Les récentes études scientifiques nous indiquent que notre système digestif est lui aussi composé de millions de neurones. Le lien entre notre cerveau et notre ventre est ténu. Nous pouvons tous le ressentir au quotidien : nous souffrons en particulier dans notre ventre des émotions que nous traversons. Lorsque nous sommes soumis à un grand stress, un choc, une peur, c’est le ventre qui parle. Et lorsque nous sommes amoureux, il est plein de papillons !

On estime qu’un français sur deux est concerné par des troubles digestifs continus. Si cela peut être dû à la qualité de notre alimentation, nul doute qu’il est aussi question d’une mauvaise gestion des émotions… Nous ne savons pas les digérer, et notre corps nous fait savoir que quelque chose n’est pas réglé.

Le lien entre l’hypersensibilité et les maladies chroniques de l’intestin (Syndrome de l’Intestin Irritable, Maladie de Crohn…) sont de plus en plus mis en avant. Le choc – la survenue d’un traumatisme psychologique – fait d’ailleurs partie des premiers facteurs déclencheurs de ces affections.

Notre ventre se vide ou se remplit selon ce que nous ressentons. Nous mangeons nos émotions, nous maigrissons dans le deuil. Et lorsque nous sommes à nouveau face à une situation de danger, le ventre réagit avant même que nous puissions conscientiser de ce qui se passe.

Exercice :

Il y a une façon simple de savoir comment nous nous sentons. Si nous ne pouvons pas mettre les mots dessus, si nous ne savons pas bien, notre ventre ne nous trompera pas.

À la fin de la journée, prenons cinq minutes pour nous concentrer sur la zone entre le nombril et le sternum. Envoyons notre conscience là-bas, et sentons. Quelle sensation y est logée ? Est-ce lourd, léger, tassé, ouvert ? Y-a-t-il des choses en cours de digestion ?

Les traumatismes dans la peau

Toute personne ayant vécu un traumatisme le dira : lorsqu’elle est confrontée de près ou de loin à un élément qui lui rappelle ce qu’elle a vécu, son corps réagit immédiatement. Elle peut s’arrêter au milieu du trottoir simplement parce qu’elle entend quelqu’un élever la voix à côté, comme paralysée. Elle peut sentir sa peau blanchir, son ventre se tordre, voir ses membres trembler, ses poils se hérisser, se mettre à pleurer ou courir se réfugier en lieu sûr.

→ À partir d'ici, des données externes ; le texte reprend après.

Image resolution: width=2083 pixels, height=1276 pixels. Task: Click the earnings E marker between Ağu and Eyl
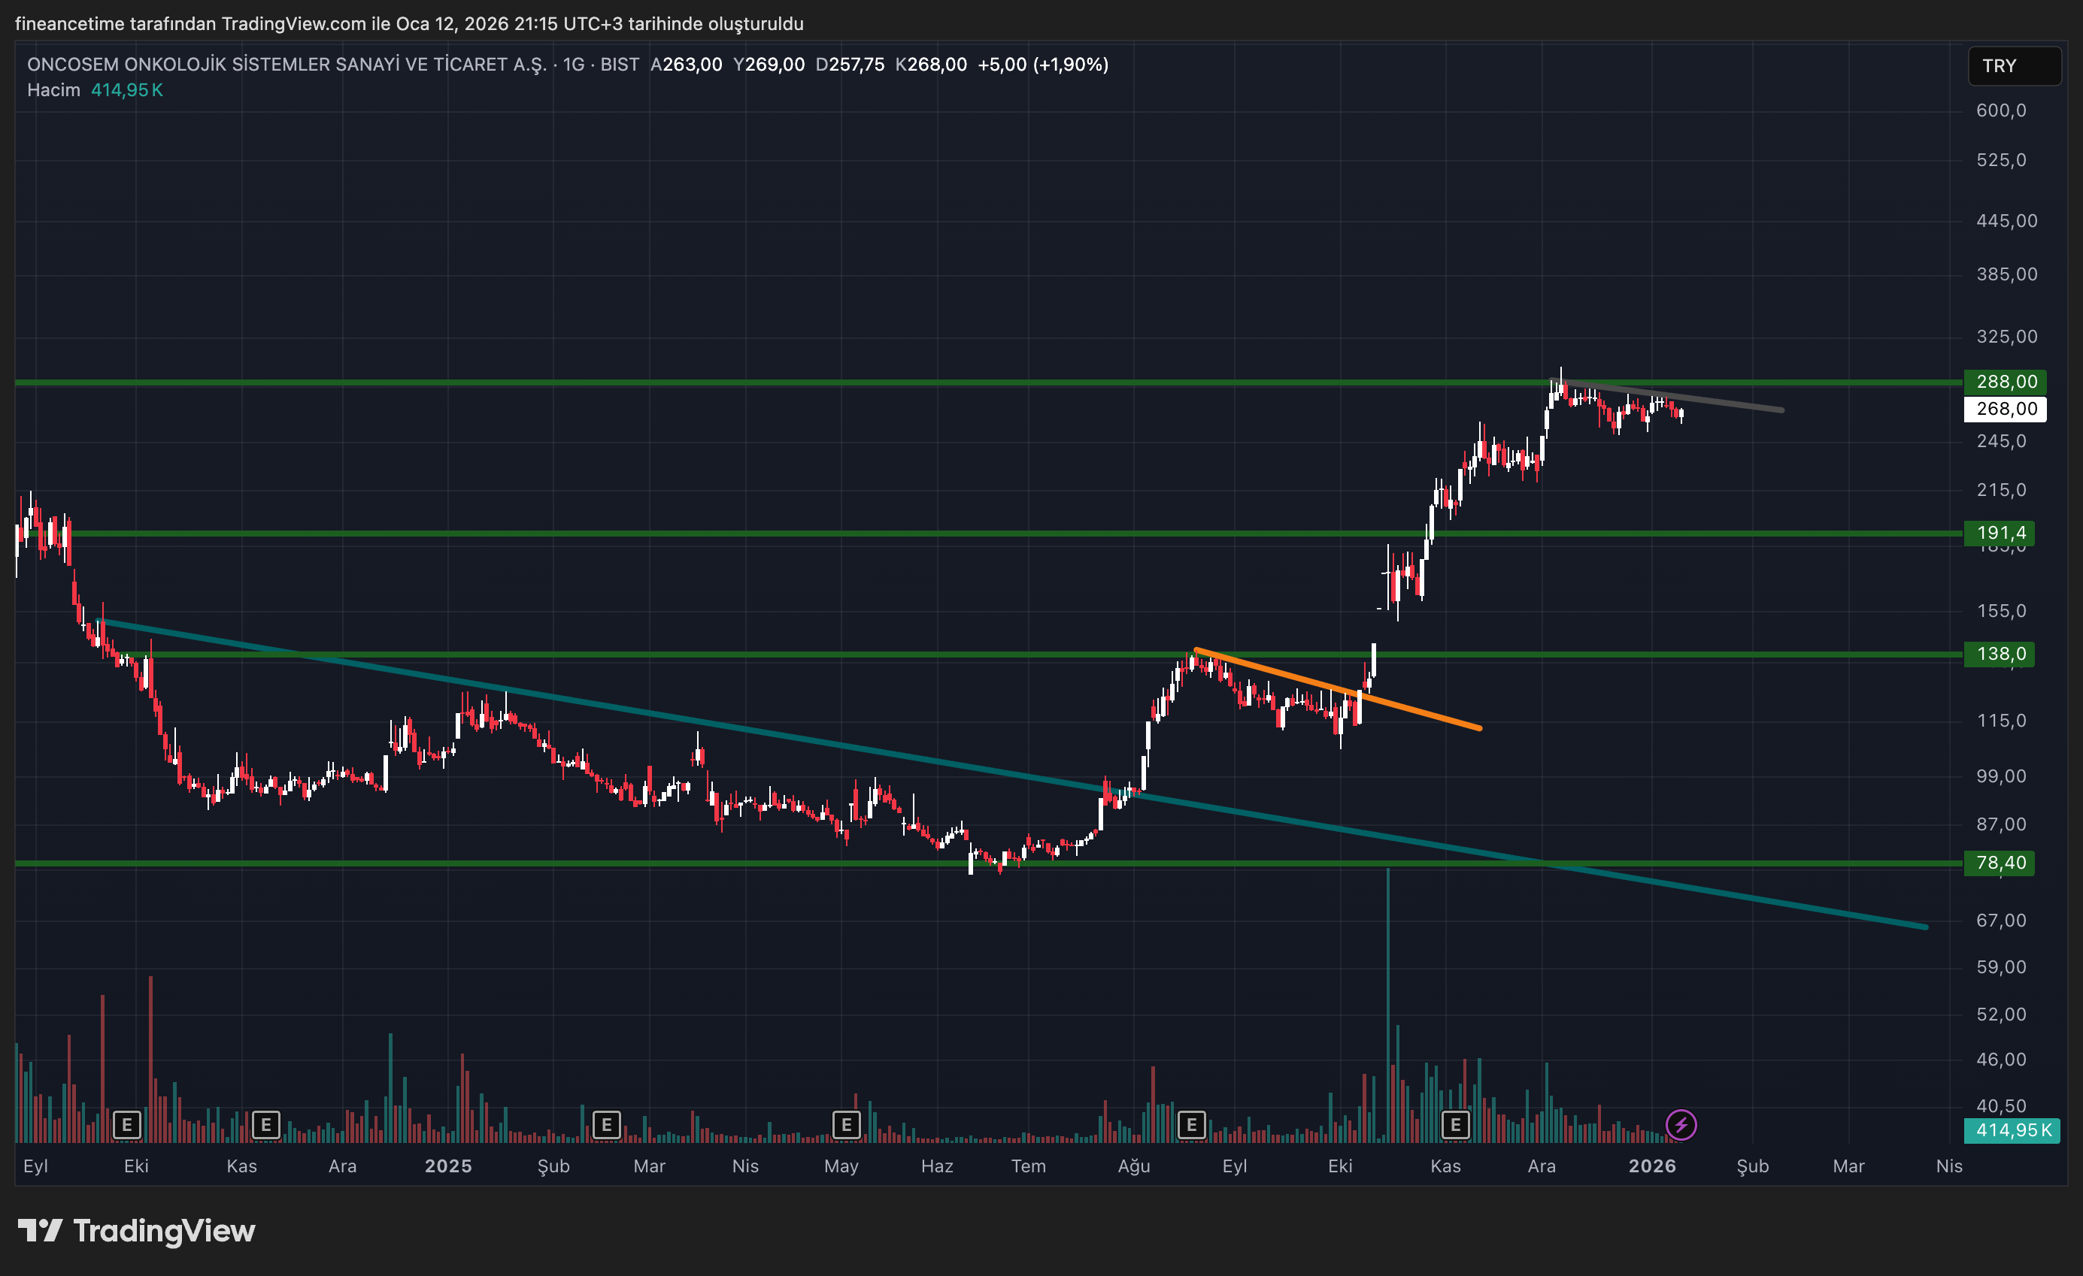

Une fois la crise passée, cette même personne vous dira qu’elle n’était pas maîtresse d’elle-même. Parfois, elle ne comprendra même pas l’élément déclencheur : “Pourquoi la vue d’un bout de tissu à carreaux me met-il dans cet état-là ? Pourquoi ai-je envie de le balancer au feu ? Qu’il sorte de ma vue immédiatement !”

Ici, c’est la mémoire du corps qui agit. Qui réagit, dans son instinct de survie. Nous savons que le cerveau encode les souvenirs. Pourquoi le reste du corps ne pourrait-il pas faire la même chose ? Nous avons tendance à oublier que notre cerveau FAIT partie de notre corps, qu’il est un organe au même titre que la peau, l’estomac… etc.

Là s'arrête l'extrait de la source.